День был ясный, прохладный, осенний, но как я люблю такие дни! Нина была со мной и тоже радовалась и ждала телеграмму. Но мы уже кончили и блины и обед и ушли на теннис, когда действительно принесли телеграмму. Все решили, что содержание заранее известно, и закричали: ура! Я радостно распечатала телеграмму, готовясь прочесть громко и торжественно, но… я читала и сама не понимала, должно быть потому, что не могла сразу перейти в другое настроение.
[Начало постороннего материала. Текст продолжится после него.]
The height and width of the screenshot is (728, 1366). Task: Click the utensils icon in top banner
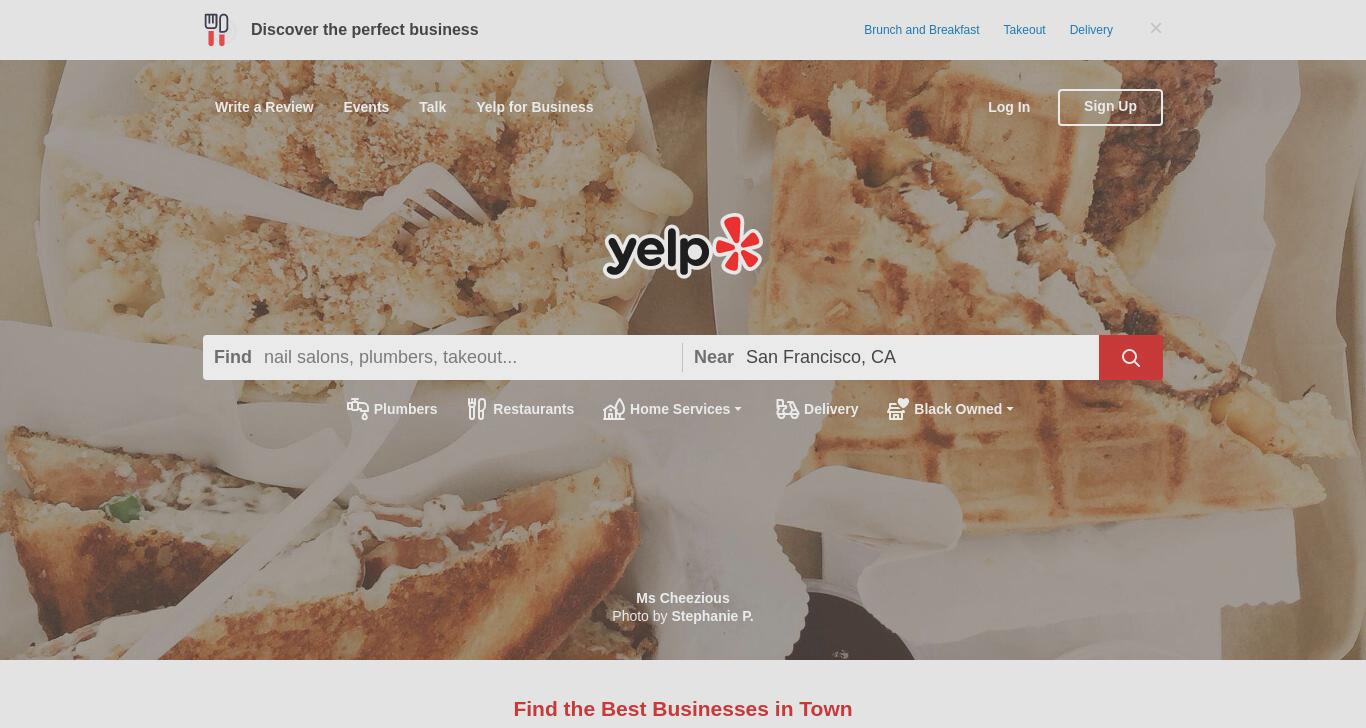point(216,30)
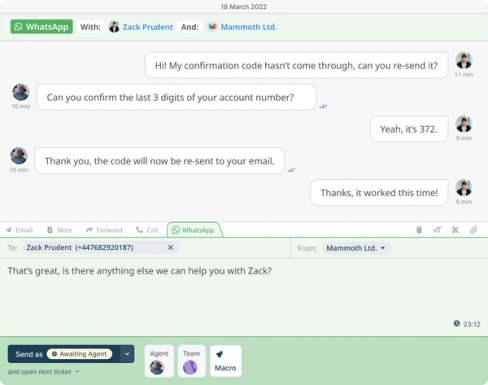Click the clock timer icon near 23:12
This screenshot has height=385, width=488.
pyautogui.click(x=457, y=323)
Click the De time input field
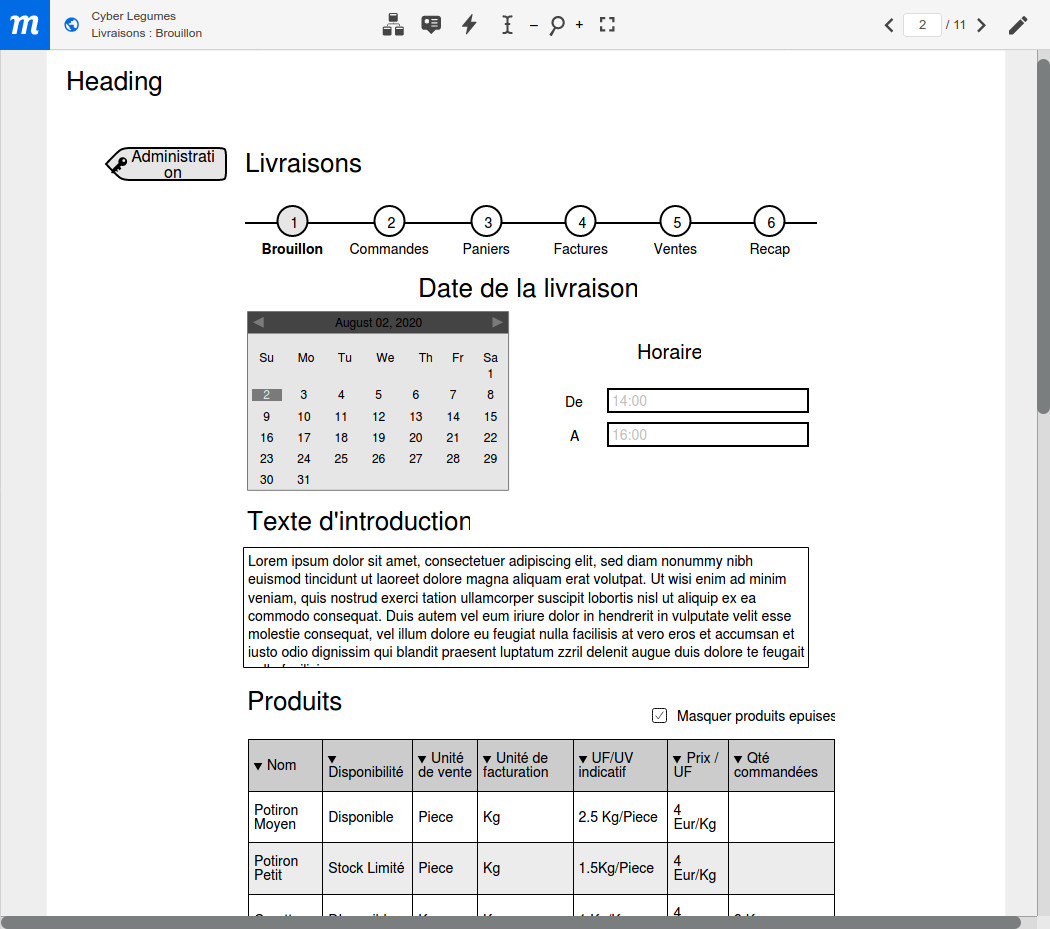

Я не понимала: «Легкий плеврит, вышли немедленно Анюту…»[76]
Солнце село, гости ушли, Анюта прощалась с Клекотками, собираясь ехать. Я соображала, что мне необходимо сделать и успею ли это в сутки. Со свечой ходила из комнаты в комнату, и уже все стало чужое, остающееся, неуютное…
И это был последний день прежнего благополучия. И как странно: чествование Андрея Сергеича…
Я вернулась из Петрограда со свадьбы Нины в конце марта 1917 года. Знакомые, которые встречали меня на улице, не узнавали меня. Я стала старая, худая. А я не узнавала Москвы и чувствовала себя в ней чужой, как тень прошлого, изгнанного или раздавленного.
…По вечерам меня часто тянуло в привычные места, туда, где мы гуляли вместе с Мишей, к нашей тихой Спиридоновке, к нашему особнячку с садиком, где Миша сажал деревца. Ведь я еще могла видеть огни нашей люстры в гостиной и лампы с орлом в столовой. Я могла видеть наши занавески, картины, слышать, как лает Тилька в саду или на дворе. Еще жили в этом доме родные мне души: Олюшка, Маша. Но я шла не для того, чтобы видеться с ними, чтобы использовать то, что еще осталось реального. Я шла за обманом, за мечтой. Так легко было воображать, что ничего, ровно ничего не случилось, что все по-старому: Миша жив и сидит дома, ждет меня. В столовой накрывают стол к чаю. Дети, может быть, на балконе или разбрелись по своим комнатам. Ничего не случилось и ничего не изменилось, потому что привычно горят наши лампы и освещают знакомые обои, отражаются огни в нашем зеркале… Как же может быть, что уже нет нашей жизни в нашем доме?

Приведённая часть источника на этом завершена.